- _The records_
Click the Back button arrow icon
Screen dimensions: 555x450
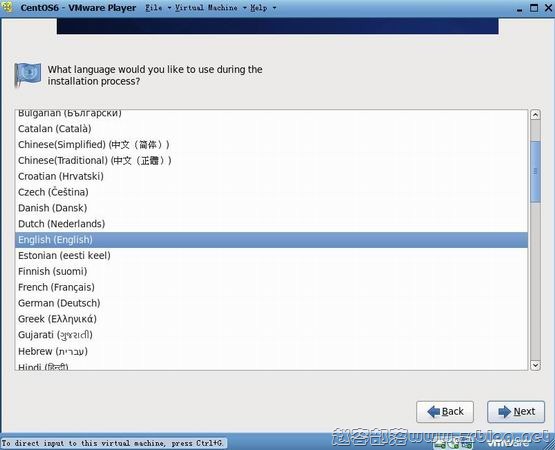tap(433, 411)
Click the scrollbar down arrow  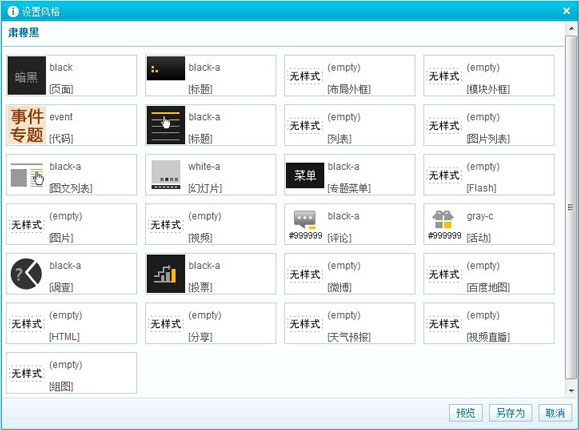(571, 390)
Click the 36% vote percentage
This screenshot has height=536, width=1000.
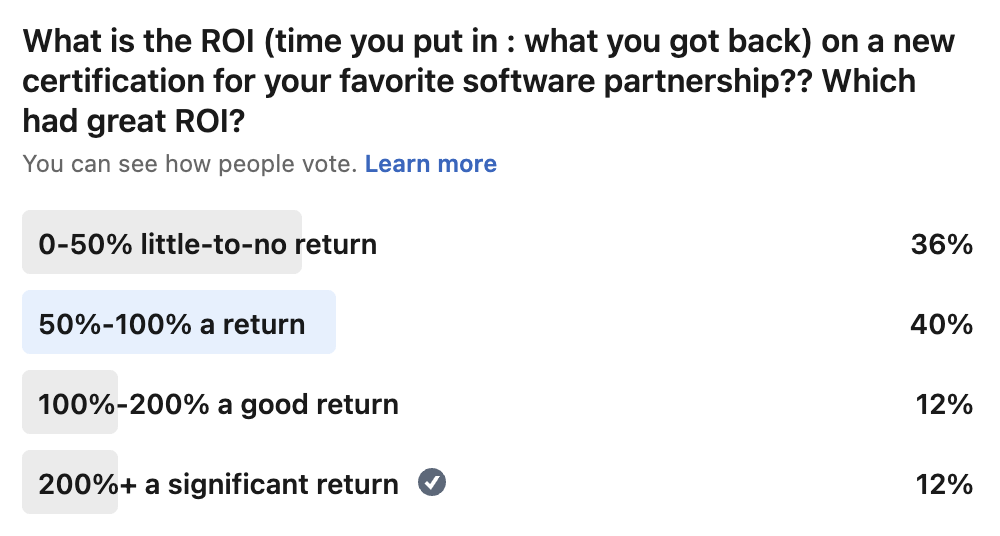(941, 244)
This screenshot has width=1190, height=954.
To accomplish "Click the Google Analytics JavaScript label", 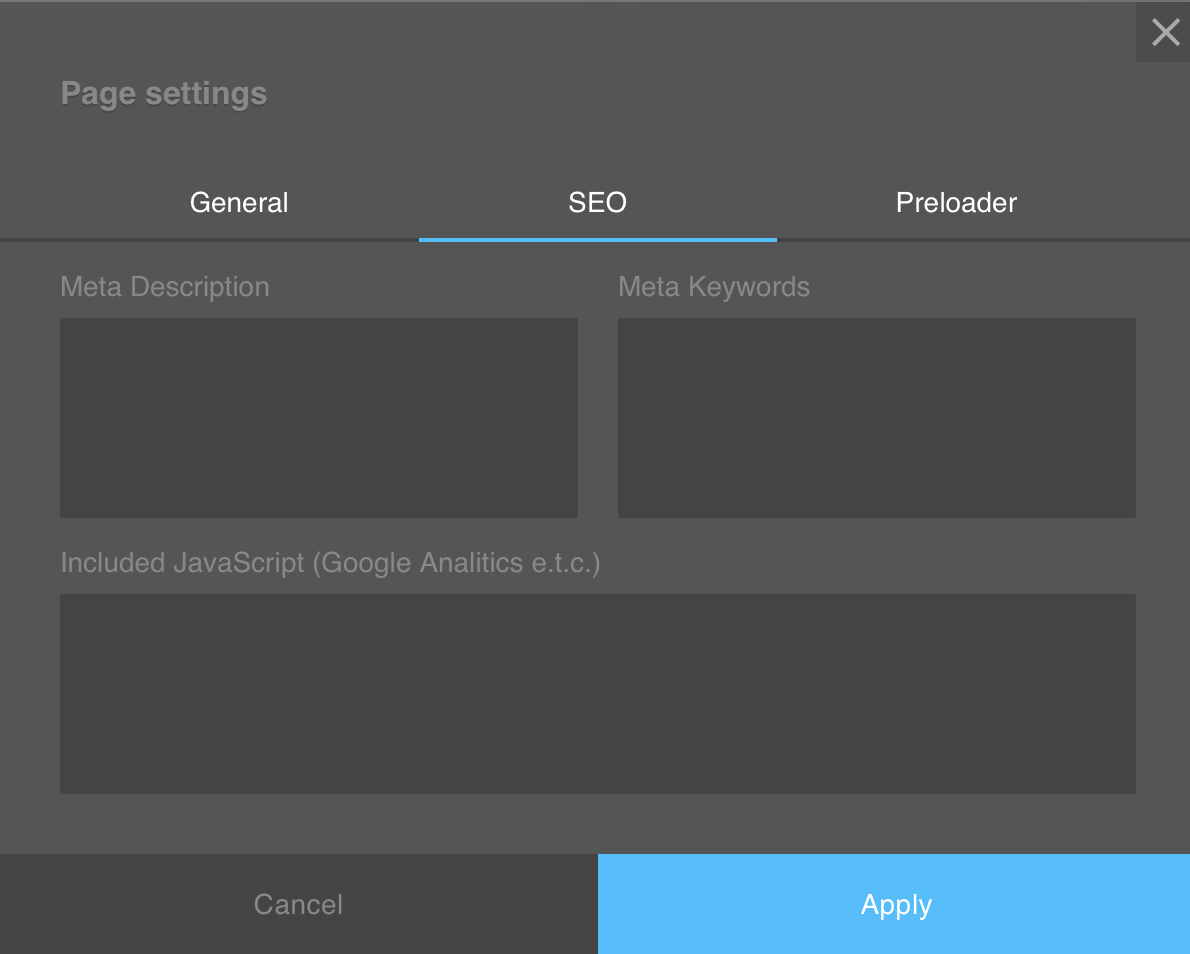I will point(330,563).
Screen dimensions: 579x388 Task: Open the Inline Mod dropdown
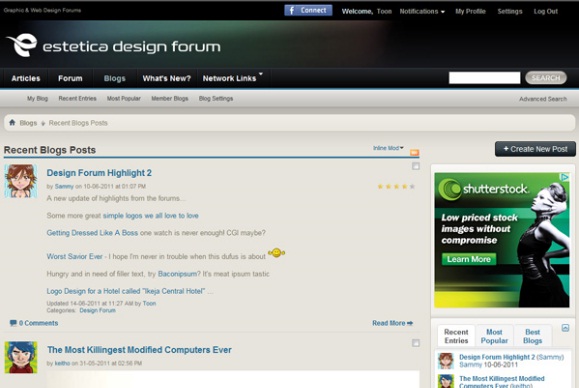tap(388, 148)
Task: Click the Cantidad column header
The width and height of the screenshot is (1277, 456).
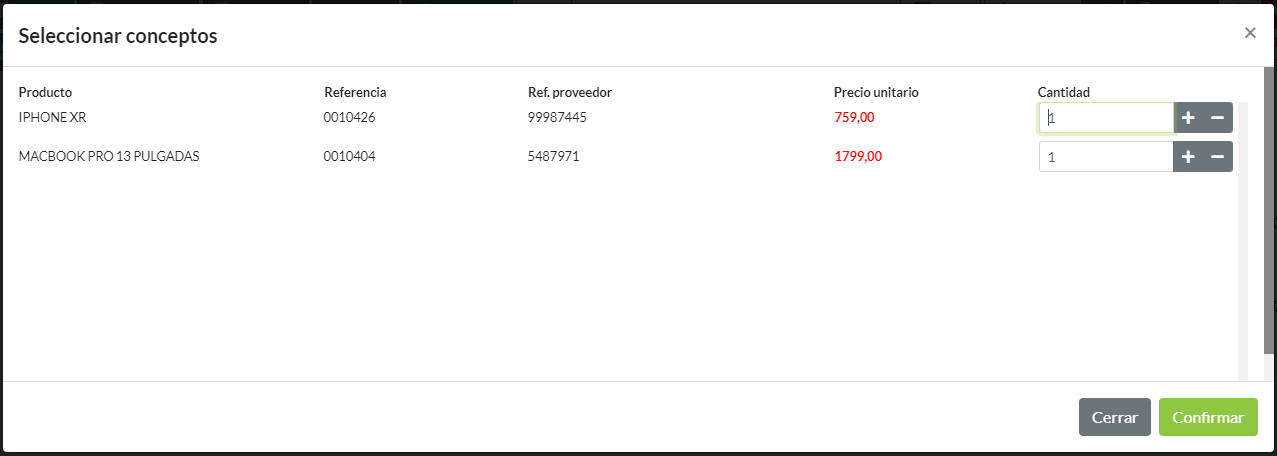Action: 1064,92
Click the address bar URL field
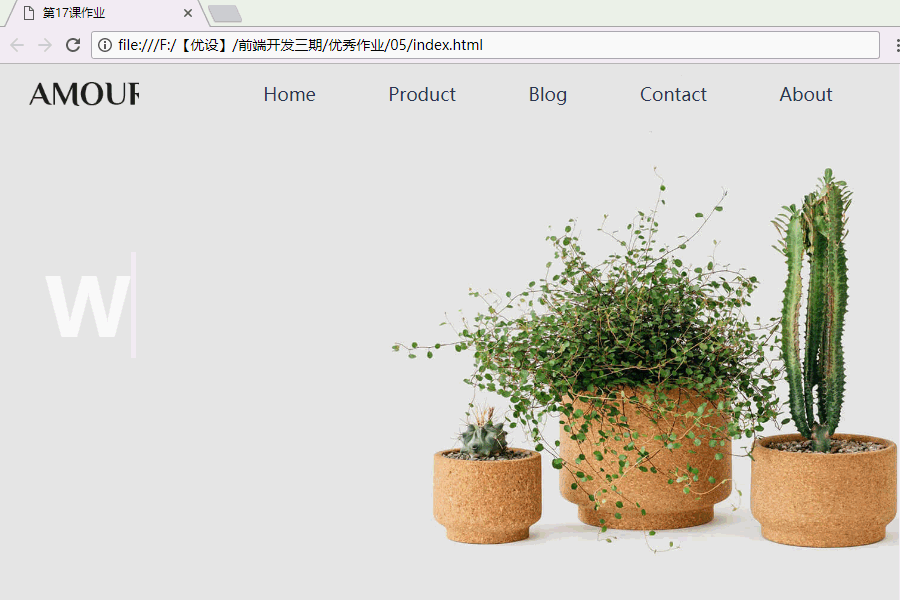Image resolution: width=900 pixels, height=600 pixels. (x=485, y=45)
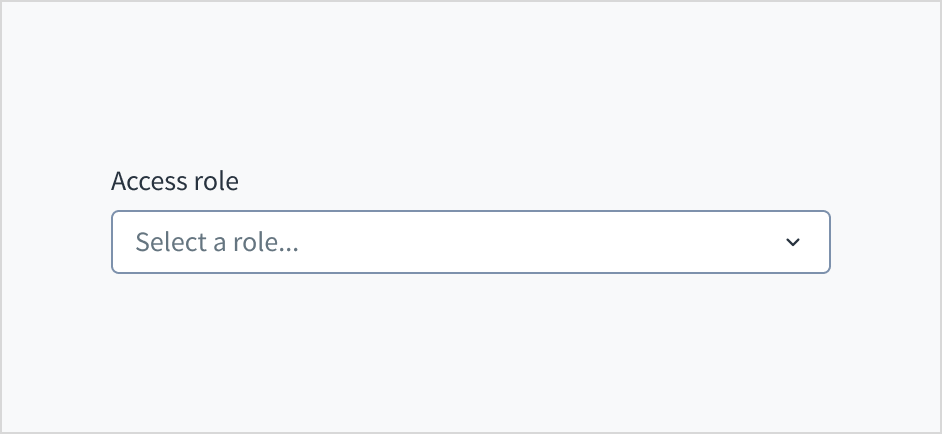Show the list of access roles

470,242
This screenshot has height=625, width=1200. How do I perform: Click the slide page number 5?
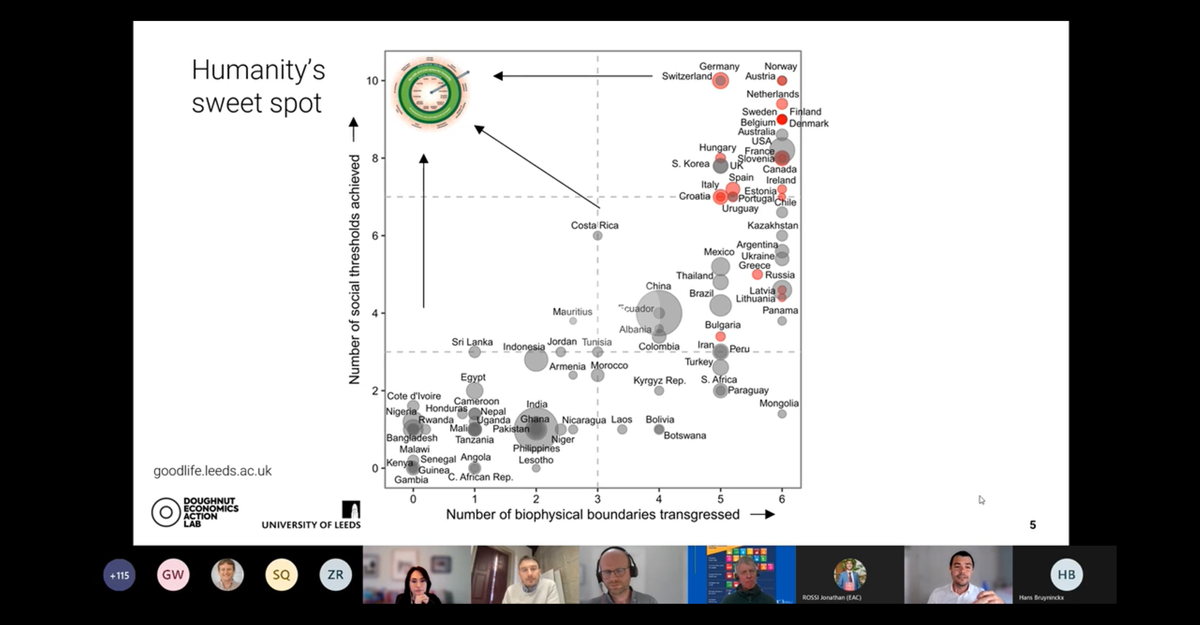(x=1033, y=525)
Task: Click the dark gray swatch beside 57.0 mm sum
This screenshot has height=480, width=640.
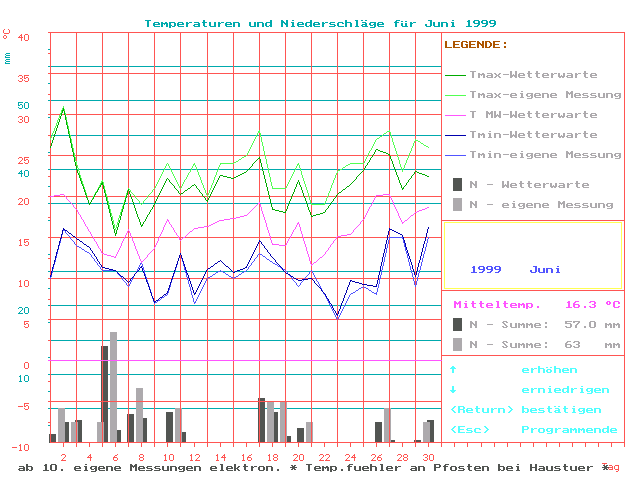Action: coord(457,324)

- _Problem details_
Return, exactly and without extra lines, everything from the line with "Task: Click the dark" through the last line of the material above, both included. Pictures must be dropped.

- _Exercise answer_
Task: Click the dark gray swatch beside 57.0 mm sum
This screenshot has height=480, width=640.
Action: coord(457,324)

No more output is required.